▶ [Explore the material]:
1 - Do the following statements agree with the text on pyranometer heating? Answer yes or no for each, and quote the words of the text that decide it.
(a) NREL reports that frost and snow accumulation can cause measured irradiance errors of 5% to 10% on a daily total basis.
(b) The study that measured an 11.8% discrepancy under light snow was carried out by NREL.
(c) The IEC 61724-1 standard for Class A monitoring requires ventilation or heating only where frozen precipitation occurs more than a few weeks a year.
2 - Summarize the text on pyranometer heating in two sentences.
3 - Carry on the text on pyranometer heating from the point where it stops.

━━ Text passage

Utility-scale solar projects frequently fall short of winter yield projections—not due to a lack of sunlight, but because monitoring sensors are obstructed by ice and snow. In cold climates, the distinction between a high-performing asset and a financial under performer often rests on a single critical component: pyranometer ventilation and heating.
When snow, frost, or dew accumulates on a sensor dome, it effectively blinds the monitoring system. For asset managers relying on Performance Ratio (PR) calculations to verify system health, this data loss represents a significant risk to Return on Investment (ROI).
The Hidden Cost of Winter Data Gaps
In regions prone to sub-zero temperatures, traditional passive pyranometers struggle with environmental interference. According to the National Renewable Energy Laboratory (NREL), frost and snow accumulation can introduce errors that far exceed a sensor’s calibrated uncertainty, leading to measured irradiance errors of 5% to 10% on a daily total basis [1].
- The Accuracy Trap: Without active heating and ventilation, dew and frost remain on the sensor dome long after sunrise. A recent study by the 3IT Institute (Université de Sherbrooke) quantified that even light snow (0–6 cm) causes a measurement discrepancy of approximately 11.8% when compared to heated reference sensors [2].
- Compliance Standards: To mitigate these risks, the IEC 61724-1 standard for Class A monitoring specifies that ventilation or heating is required for systems in locations where frozen precipitation occurs more than a few days a year [3].
- False Fault Detection: Skewed readings make it difficult to distinguish between genuine system faults and environmental obstructions, leading to unnecessary and costly O&M truck rolls.

━━━━
━━ Supplied records

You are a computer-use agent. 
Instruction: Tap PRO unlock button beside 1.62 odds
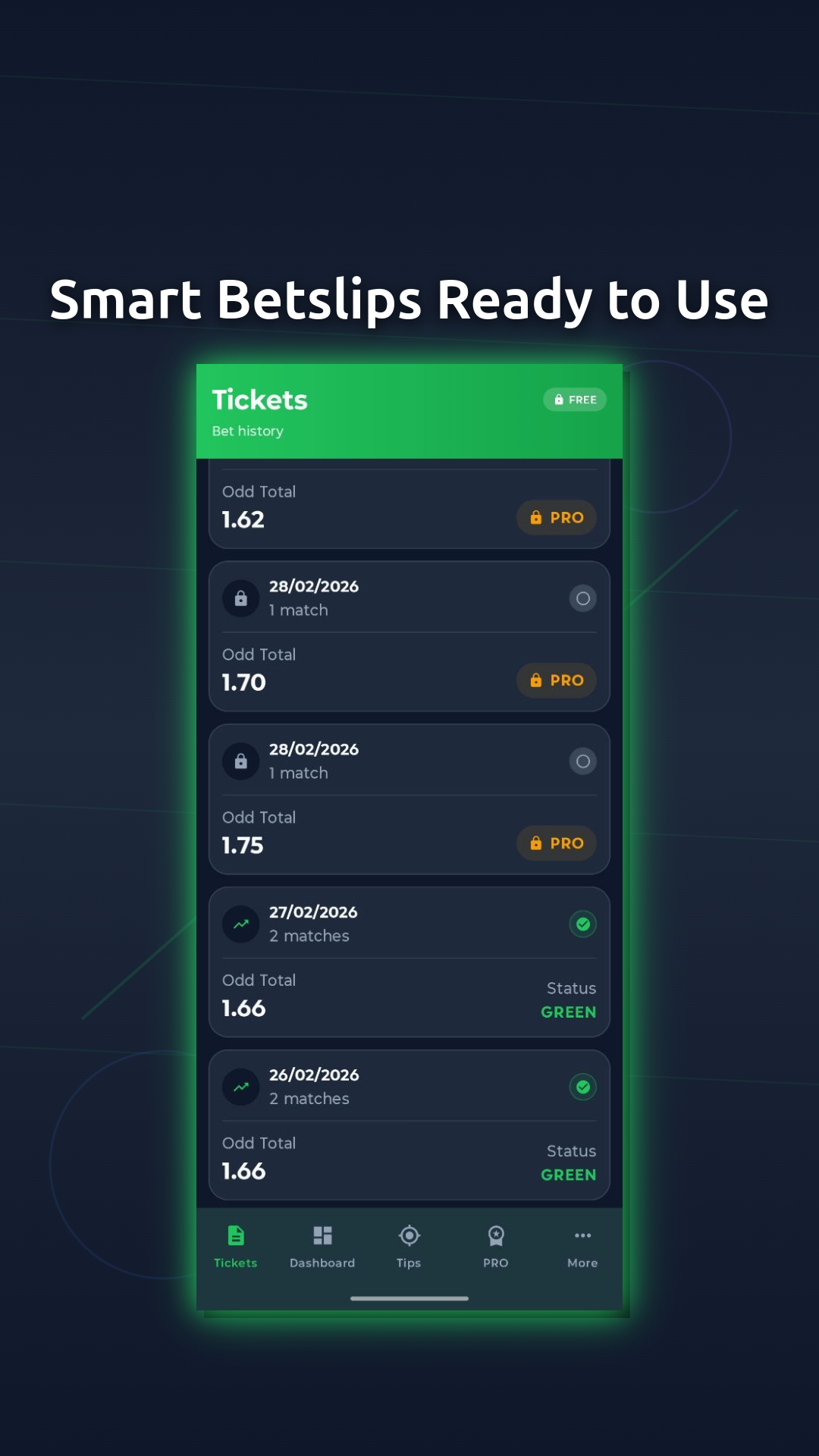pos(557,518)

━━━━
━━ Supplied records

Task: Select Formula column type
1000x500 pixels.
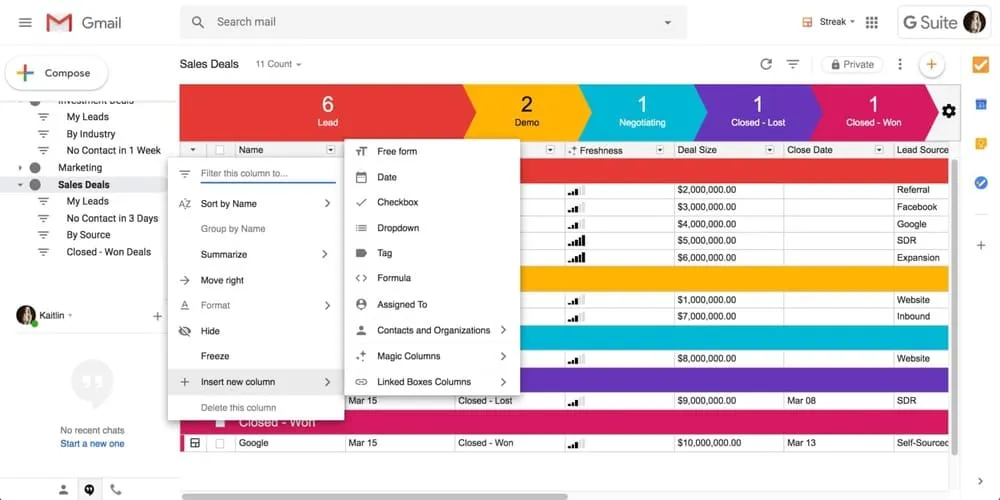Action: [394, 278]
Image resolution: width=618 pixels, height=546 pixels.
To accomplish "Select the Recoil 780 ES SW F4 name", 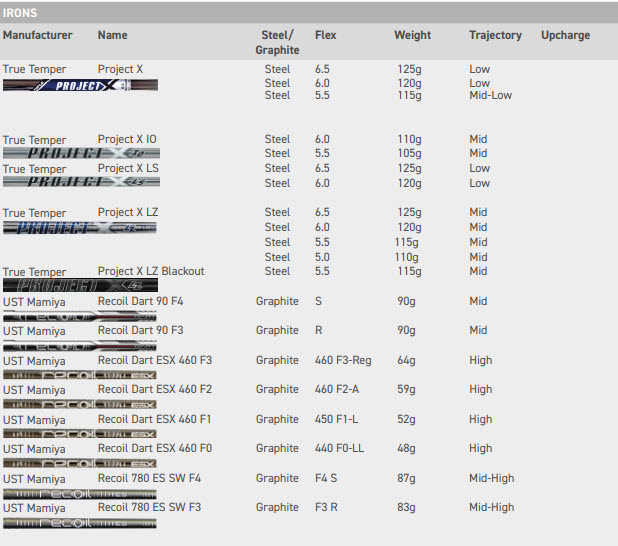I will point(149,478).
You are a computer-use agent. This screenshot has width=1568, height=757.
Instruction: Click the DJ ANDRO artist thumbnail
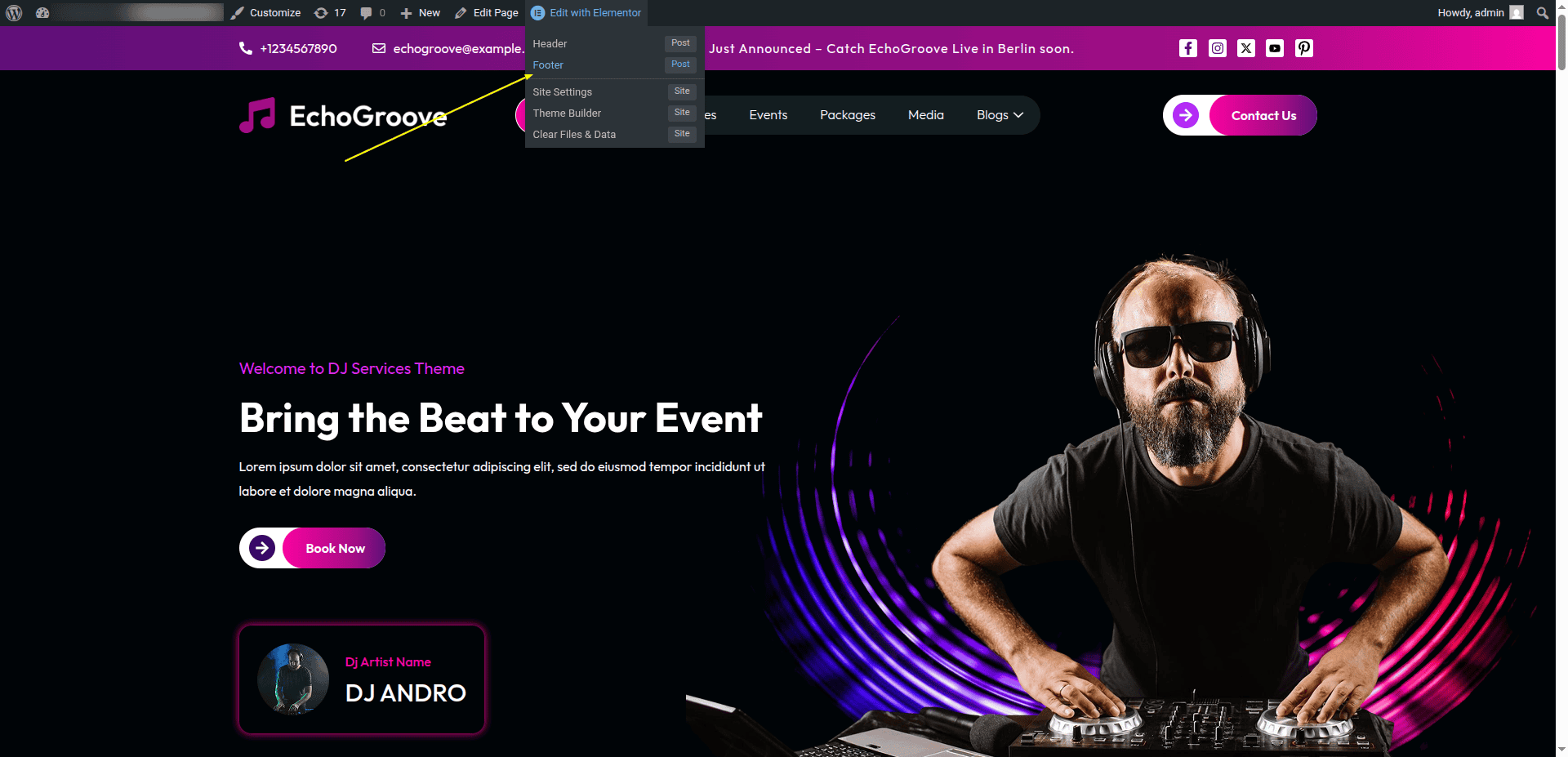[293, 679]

━━━━

▶ [Exercise results]:
1 -
(a) Yes: "leading to measured irradiance errors of 5% to 10% on a daily total basis"
(b) No: "A recent study by the 3IT Institute (Université de Sherbrooke) quantified that even light snow (0–6 cm) causes a measurement discrepancy of approximately 11.8%"
(c) No: "ventilation or heating is required for systems in locations where frozen precipitation occurs more than a few days a year"

2 - In cold climates, snow, frost, or dew on pyranometer domes blinds solar monitoring systems, causing projects to fall short of winter yield projections and putting ROI at risk for asset managers who rely on Performance Ratio calculations. Without active heating and ventilation, irradiance errors can reach 5% to 10% daily or about 11.8% under light snow, which is why IEC 61724-1 requires heating or ventilation for Class A monitoring where frozen precipitation occurs more than a few days a year, and skewed readings also trigger unnecessary O&M truck rolls.

3 -
The EKO MS-80SH: Engineered for the Extreme
The EKO MS-80SH is designed as a comprehensive all-weather data protection system. As an ISO 9060:2018 Spectrally Flat Class A (Fast-Response) instrument, it provides the precision required for high-stakes monitoring in the harshest environments.
Why Integrated Ventilation is a Game-Changer
The MS-80SH features an integrated solid state fanless heating system. Unlike modular “bolt-on” accessories, this design is optimized for efficiency and aerodynamics:
- Active Defrosting: Internal heating maintain the dome temperature above the dew point, preventing frost and ice from bonding to the glass.
- Maintenance free: The absence of a ventilator creates a maintenance free and reliable solution that prevents snow from settling and helps shed dust and pollutants (soiling).
- Low-Power Efficiency: Optimized for remote stations, the MS-80SH consumes less than 1.4W total power with high-efficiency dome heating active [4].
Beyond Heating: Precision Under Pressure
Effective winter monitoring requires maintaining accuracy during rapid temperature shifts. The MS-80SH features a patented low thermal offset design, ensuring a zero-offset of < 1W/m2. This ensures that even as temperatures drop, data remains pure and free from the thermal “noise” that typically plagues standard thermopile sensors.
Furthermore, internal diagnostics within the MS-80SH allow O&M teams to verify sensor health remotely. Built-in sensors for tilt, internal humidity, and temperature provide real-time assurance that the irradiance benchmark is level and functioning correctly, even when the site is inaccessible due to heavy snow.
Technical References & Sources
- NREL (National Renewable Energy Laboratory): Best Practices for Solar Radiometer Calibration. Supports the 5-10% uncertainty and environmental impact data.
- ResearchGate (3IT Institute): An Experimental Platform for Quantifying the Impact of Snow Accumulation on Pyranometer Measurements. A 2025 study verifying the 11.8% error caused by light snow.
- Sandia National Laboratories: PVPMC Irradiance Measurements and Models. Technical requirements for maintaining sensor clarity to meet industry standards.
- EKO Instruments: MS-80SH Official Specifications & Data Sheet. Official technical documentation for power consumption and ISO classification.